→ **Activity**: The lines to be extracted begin at the line containing "At what coordinates should I click to accomplish: Select" and end at the last line of the data below; copy them exactly and leave out the pictures.

→ **Records to use**:
Segment Open

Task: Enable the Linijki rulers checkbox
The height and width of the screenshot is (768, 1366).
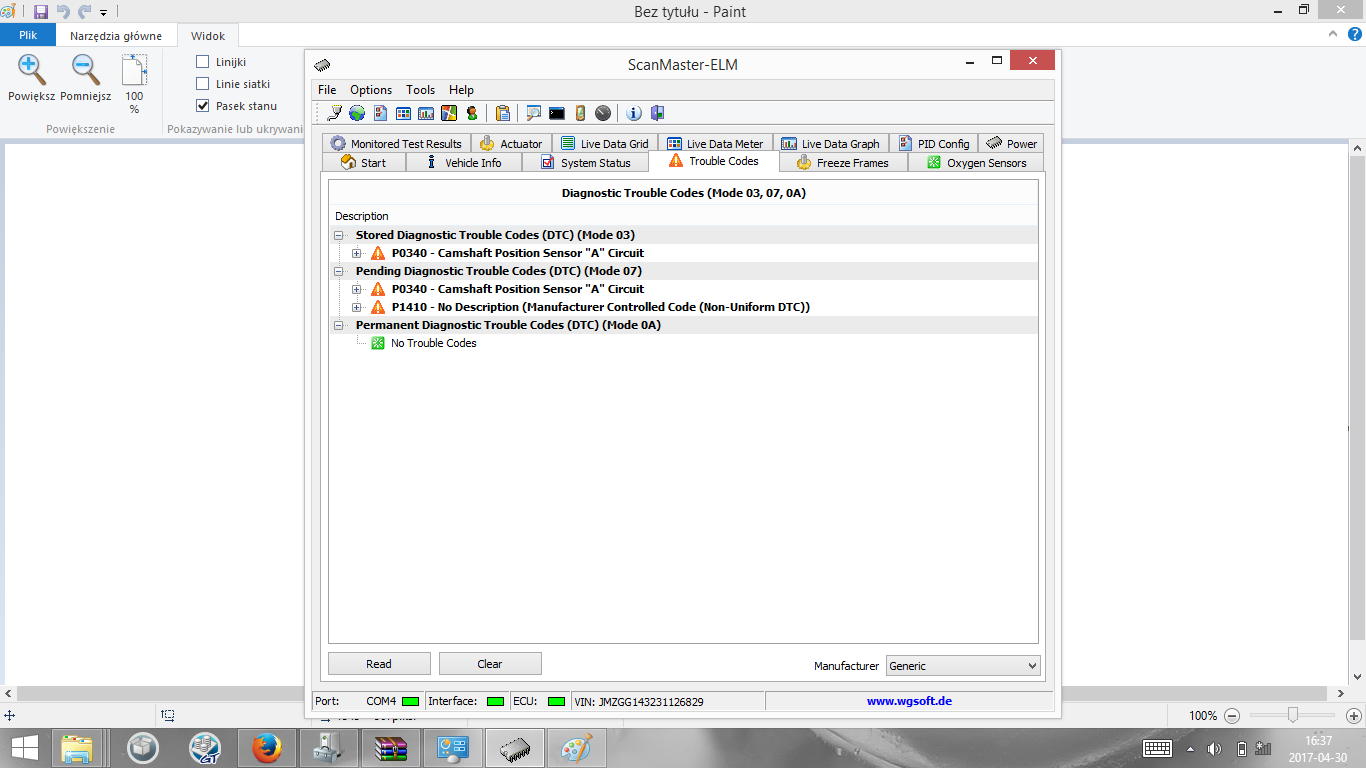Action: pos(203,62)
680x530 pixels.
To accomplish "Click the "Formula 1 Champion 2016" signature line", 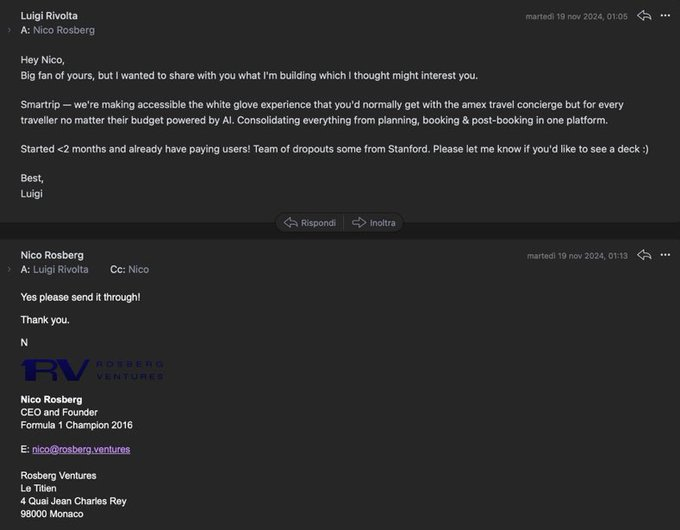I will 76,425.
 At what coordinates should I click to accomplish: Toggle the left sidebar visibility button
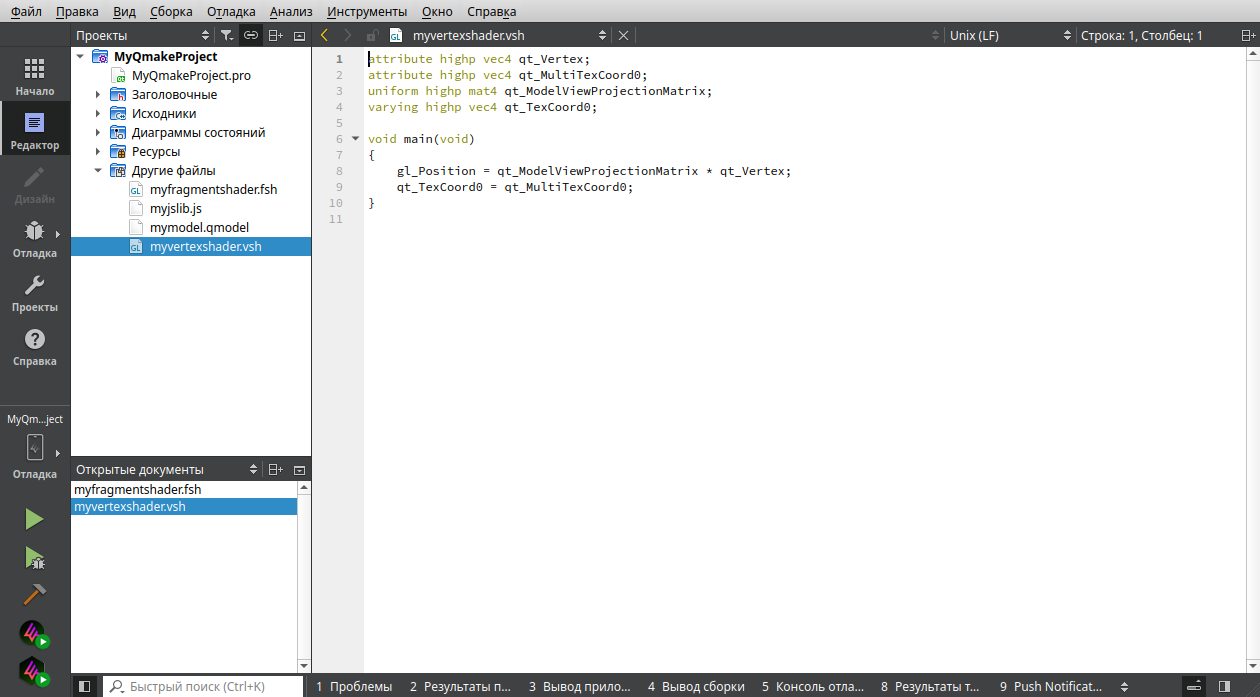[x=85, y=686]
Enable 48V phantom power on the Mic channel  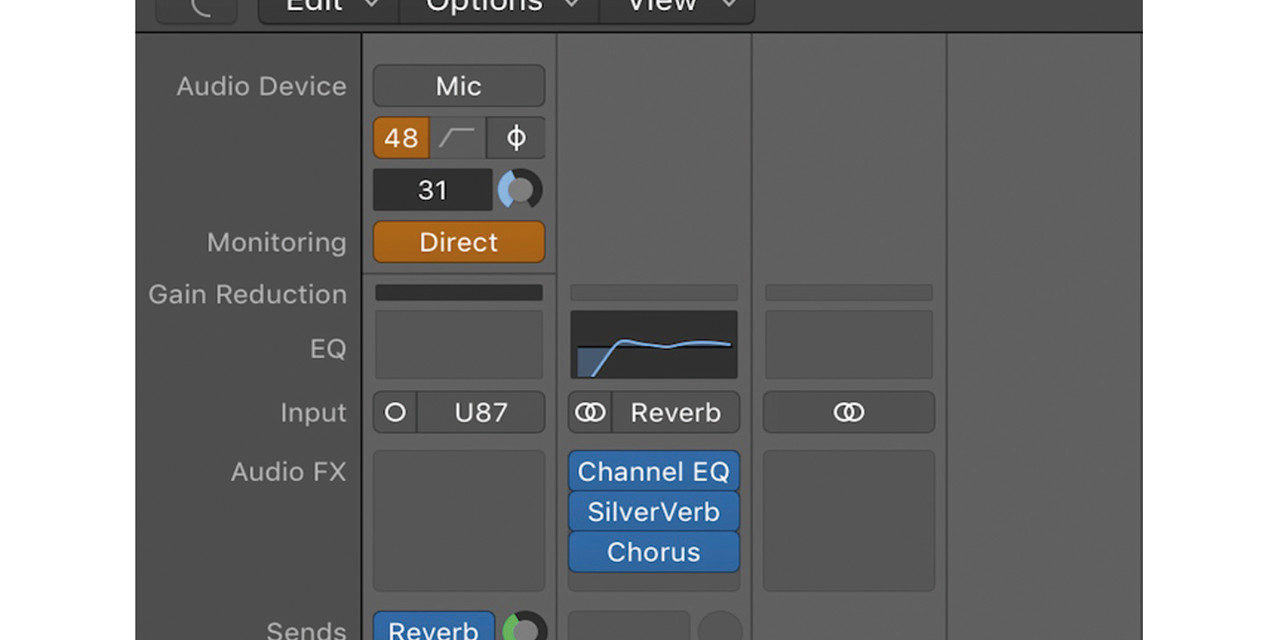tap(401, 138)
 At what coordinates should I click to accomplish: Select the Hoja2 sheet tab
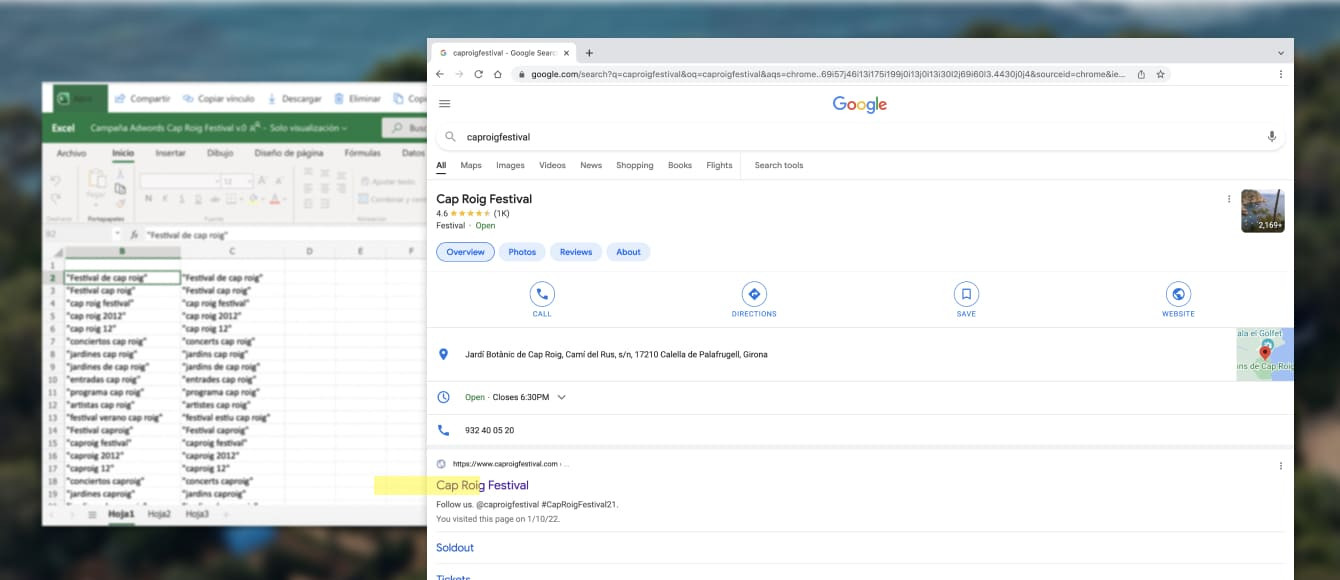[159, 514]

Segment Closed

→ **Worked solution**:
 At what coordinates should I click to accomplish: Select the Hoja2 sheet tab
[159, 514]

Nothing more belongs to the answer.